A county plan to erect a memorial for women forced into sexual slavery in Japanese-occupied territories around World War II is moving forward. Bergen County is expected today to sign the final proof for the Comfort Women Memorial, which is to be placed near the Bergen County Courthouse in Hackensack. It would sit aside memorials to the Holocaust, the Irish Potato Famine and the Armenian genocide. The memorial, according to information provided by the county, will contain the following words:
In memory of hundreds of thousands of women and girls from Korea, China, Taiwan, the Philippines, the Netherlands, Indonesia and other Japanese-occupied territories who were forced into sexual slavery by the Imperial Armed Forces of Japan before and during World War II.

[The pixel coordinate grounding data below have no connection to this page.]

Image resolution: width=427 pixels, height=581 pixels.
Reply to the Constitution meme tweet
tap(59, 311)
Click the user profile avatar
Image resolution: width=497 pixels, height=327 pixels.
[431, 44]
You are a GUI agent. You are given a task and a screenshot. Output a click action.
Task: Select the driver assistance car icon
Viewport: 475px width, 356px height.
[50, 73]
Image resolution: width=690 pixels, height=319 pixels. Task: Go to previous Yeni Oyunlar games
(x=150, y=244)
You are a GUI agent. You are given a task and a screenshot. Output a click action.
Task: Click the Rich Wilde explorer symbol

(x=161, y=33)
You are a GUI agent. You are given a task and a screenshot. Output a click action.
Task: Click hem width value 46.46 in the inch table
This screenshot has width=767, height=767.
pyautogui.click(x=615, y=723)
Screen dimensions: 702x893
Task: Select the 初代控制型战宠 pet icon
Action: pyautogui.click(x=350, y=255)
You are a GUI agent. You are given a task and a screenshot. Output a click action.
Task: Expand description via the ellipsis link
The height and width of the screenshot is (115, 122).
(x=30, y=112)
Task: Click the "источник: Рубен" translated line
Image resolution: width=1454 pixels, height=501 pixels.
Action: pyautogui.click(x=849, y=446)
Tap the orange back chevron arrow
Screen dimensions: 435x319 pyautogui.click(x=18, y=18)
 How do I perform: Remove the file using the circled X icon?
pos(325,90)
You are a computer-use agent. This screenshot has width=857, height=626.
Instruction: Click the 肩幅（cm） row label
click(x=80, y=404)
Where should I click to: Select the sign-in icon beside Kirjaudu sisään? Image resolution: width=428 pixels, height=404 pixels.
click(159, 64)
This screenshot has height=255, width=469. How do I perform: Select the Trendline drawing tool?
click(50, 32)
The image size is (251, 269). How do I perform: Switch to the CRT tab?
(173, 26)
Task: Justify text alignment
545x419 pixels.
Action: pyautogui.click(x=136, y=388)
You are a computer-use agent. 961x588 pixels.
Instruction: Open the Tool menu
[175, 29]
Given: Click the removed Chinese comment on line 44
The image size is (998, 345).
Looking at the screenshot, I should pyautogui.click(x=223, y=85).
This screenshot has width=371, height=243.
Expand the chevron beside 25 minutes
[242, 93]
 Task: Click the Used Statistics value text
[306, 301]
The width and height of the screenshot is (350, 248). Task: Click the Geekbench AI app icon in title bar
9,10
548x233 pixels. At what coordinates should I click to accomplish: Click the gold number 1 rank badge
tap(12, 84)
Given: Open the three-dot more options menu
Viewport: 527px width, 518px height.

It would be the second such memorial in Bergen County for the women referred to as "comfort women" after the military comfort stations that were reportedly set up for Japanese soldiers at the time. Palisades Park dedicated a similar stone and plaque in 2010. That stone has generated international attention in the past year. Several officials and a few lawmakers from South Korea have visited Palisades Park, some laying flowers near the stone. In the spring, Mayor James Rotundo and other town officials said members of Japan's Liberal Democratic Party met with them and asked that the stone and plaque be removed, arguing that they contained historical inaccuracies. Town officials said they had researched the issue of the comfort women prior to erecting the stone and refuse to remove it. Late last month, a 4-foot-tall stake bearing a Japanese political message was found dug into the flower beds near the stone. The stake read, "Takeshima is Japanese territory," referring to an ongoing dispute between Korea and Japan over a group of islands claimed by both countries. A police investigation into the incident is ongoing, Rotundo said.
The county memorial is expected to be dedicated before the end of the year. It is being donated by the Bergen County Comfort Women Memorial Committee, he said. The final proof is to be signed at 4 p.m. today in the fifth-floor conference room, at One Bergen County Plaza.